Thursday, November 17, 2011

IMF Scolds (and Praises) China for Success

Does someone usually critique or criticize someone else as to how they're doing something, especially if they're doing something much better than the one who's criticizing?

Doesn't their "advice" usually end up sounding like sour grapes?

Think about how the U.S. and European economies have fared over the last 30 years, and how America's middle-class has declined, and how our banks and politicians crashed our housing market, and how so many jobs went to China, and how our banks have gauged and foreclosed on American consumers, and how long and deep our recession has been over the last 3 years.

Then think about how well China has done over the last 30 years, and then read this report from the International Monetary Fund (IMF) scolding China's nationalized banks, but at the same time, praising China's economic success....

The I.M.F. said that state controls over the economy were partly to blame for soaring property prices, excessive bank lending and mounting local government debt, and that these were among the growing risks that threatened to undermine the country’s economic boom.

The report was the latest effort by the I.M.F. to pressure Beijing to quicken the pace of its economic reforms and adopt a more market-oriented approach to banking and finance in the country, which has the world’s second-largest economy.

“The existing configuration of financial policies fosters high savings, structurally high levels of liquidity and a high risk of capital mis-allocation and asset bubbles, particularly in real estate,” the report said. “The cost of these distortions is rising over time, posing increasing macro-financial risks.”

Jonathan Fiechter, one of the authors of the I.M.F. report, said China had made remarkable progress over the last three decades, but that the country’s integration into the global economy made it more urgent for its banks to operate according to market forces.

“Take the training wheels off and let the banking system work,” Mr. Fiechter said.

Take the training wheels off? Let the banking system work?

China’s central bank responded by saying "the suggestions regarding the time frame and prioritization of some reform measures lack a thorough understanding of China’s reality.”

The Chinese government’s control over the economy has become a sore point in China’s relations with the United States and the European Union over the last few years.

Only two weeks ago, in a report to Congress, the U.S.-China Economic and Security Review Commission criticized China for pursuing “state capitalism” — policies that give big state-owned companies a competitive advantage over foreign companies doing business in China.

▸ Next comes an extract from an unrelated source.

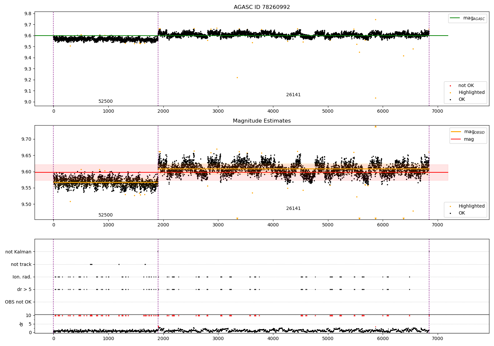Screen dimensions: 494x346
Task: Click the 'not Kalman' axis label
Action: pyautogui.click(x=18, y=252)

The Chinese Communist Party “has not expressed an interest in becoming a bastion of free market capitalism,” the Congressional report said, noting that state companies account for about 50 percent of China’s economic output. “It is pursuing socialism with Chinese characteristics, which mandates a prominent role for state ownership.”

In the I.M.F. report, China’s banking and financial system is portrayed as huge, complex and flawed, with state bank lending favoring state companies over private corporations and the financial system creating distortions that affect a wide range of factors, including interest rates, property prices and the exchange rate.

The I.M.F. said, for instance, that despite the nation’s spectacular growth, the quality of that growth had become increasingly inefficient. It now takes about $5 worth of investment to create $1 of gross domestic product — about 40 percent more than it takes in Japan or South Korea, the report said.

The IMF suggested that China "give banks more control over lending and risk management and expanding the authority of the nation’s central bank."

Ms. Christine Lagarde, Managing Director of the IMF emphasized the important role of Asia, and especially China, in achieving global economic recovery.

“The rise of Asia in the global economy is really the defining economic success story of modern times. And so today, it is no surprise that Asia is propelling the global recovery,” she said in a speech at the International Finance Forum in Beijing.

She noted in particular the achievements of China in growing by an average 10 percent a year and pulling half a billion people out of poverty over the past three decades. “No wonder that when I visit this region, I feel that I am filled with hope and optimism about the future.”

Ms. Lagarde also commented that she believed China is on the right path--as laid out in its comprehensive 12th five-year plan, in terms of reducing domestic vulnerabilities and reorienting the economy towards domestic consumption.

Ms. Lagarde also stressed the importance of IMF governance reforms in giving a greater voice to emerging markets and developing countries, noting that “One result of these governance reforms is that China is in our top three shareholders. So China is a very important member of the IMF—which is only fitting, given its very important role in the global economy.”

“China has once again taken the global central stage and plays a crucial role—today and into the future,” she said.

I do believe thou does protest (and praise) to much!